### RECORDS TO PROCESS
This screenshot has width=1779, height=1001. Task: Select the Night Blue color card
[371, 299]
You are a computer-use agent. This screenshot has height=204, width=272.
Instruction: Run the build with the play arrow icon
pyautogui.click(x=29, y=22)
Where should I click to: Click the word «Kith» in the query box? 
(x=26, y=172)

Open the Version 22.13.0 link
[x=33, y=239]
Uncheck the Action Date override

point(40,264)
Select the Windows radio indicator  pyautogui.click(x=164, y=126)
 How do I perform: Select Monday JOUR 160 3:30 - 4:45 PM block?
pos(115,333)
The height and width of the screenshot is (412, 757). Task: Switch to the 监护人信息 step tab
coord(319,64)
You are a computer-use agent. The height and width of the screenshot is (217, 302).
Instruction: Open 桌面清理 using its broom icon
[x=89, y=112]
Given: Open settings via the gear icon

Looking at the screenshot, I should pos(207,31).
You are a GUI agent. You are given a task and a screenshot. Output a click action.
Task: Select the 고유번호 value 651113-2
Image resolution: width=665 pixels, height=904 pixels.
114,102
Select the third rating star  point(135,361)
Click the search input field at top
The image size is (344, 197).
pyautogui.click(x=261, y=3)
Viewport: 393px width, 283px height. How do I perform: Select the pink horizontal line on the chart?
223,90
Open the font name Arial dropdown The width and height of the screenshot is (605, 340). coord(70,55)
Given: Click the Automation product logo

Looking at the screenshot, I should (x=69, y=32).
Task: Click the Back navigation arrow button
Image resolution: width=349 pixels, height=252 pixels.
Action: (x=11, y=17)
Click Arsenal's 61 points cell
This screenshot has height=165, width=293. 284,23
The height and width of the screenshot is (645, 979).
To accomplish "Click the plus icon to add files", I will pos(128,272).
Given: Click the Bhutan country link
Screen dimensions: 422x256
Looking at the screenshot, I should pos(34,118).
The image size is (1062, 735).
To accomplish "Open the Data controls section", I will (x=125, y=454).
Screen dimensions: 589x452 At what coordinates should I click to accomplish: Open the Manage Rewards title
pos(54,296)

### INSTRUCTIONS FOR THE TASK
The complete material must be repeated exactly.

### EXPECTED ANSWER
This screenshot has width=1779, height=1001. Task: Select the Night Blue color card
[371, 299]
You are a computer-use agent. This screenshot has height=204, width=272.
Instruction: Run the build with the play arrow icon
pyautogui.click(x=29, y=22)
Where should I click to: Click the word «Kith» in the query box? 
(x=26, y=172)

Open the Version 22.13.0 link
[x=33, y=239]
Uncheck the Action Date override

point(40,264)
Select the Windows radio indicator  pyautogui.click(x=164, y=126)
 How do I perform: Select Monday JOUR 160 3:30 - 4:45 PM block?
pos(115,333)
The height and width of the screenshot is (412, 757). Task: Switch to the 监护人信息 step tab
coord(319,64)
You are a computer-use agent. The height and width of the screenshot is (217, 302).
Instruction: Open 桌面清理 using its broom icon
[x=89, y=112]
Given: Open settings via the gear icon

Looking at the screenshot, I should pos(207,31).
You are a GUI agent. You are given a task and a screenshot. Output a click action.
Task: Select the 고유번호 value 651113-2
Image resolution: width=665 pixels, height=904 pixels.
114,102
Select the third rating star  point(135,361)
Click the search input field at top
The image size is (344, 197).
pyautogui.click(x=261, y=3)
Viewport: 393px width, 283px height. How do I perform: Select the pink horizontal line on the chart?
223,90
Open the font name Arial dropdown The width and height of the screenshot is (605, 340). coord(70,55)
Given: Click the Automation product logo

Looking at the screenshot, I should (x=69, y=32).
Task: Click the Back navigation arrow button
Image resolution: width=349 pixels, height=252 pixels.
Action: (x=11, y=17)
Click Arsenal's 61 points cell
This screenshot has height=165, width=293. 284,23
The height and width of the screenshot is (645, 979).
To accomplish "Click the plus icon to add files", I will pos(128,272).
Given: Click the Bhutan country link
Screen dimensions: 422x256
Looking at the screenshot, I should pos(34,118).
The image size is (1062, 735).
To accomplish "Open the Data controls section", I will (x=125, y=454).
Screen dimensions: 589x452 At what coordinates should I click to accomplish: Open the Manage Rewards title
pos(54,296)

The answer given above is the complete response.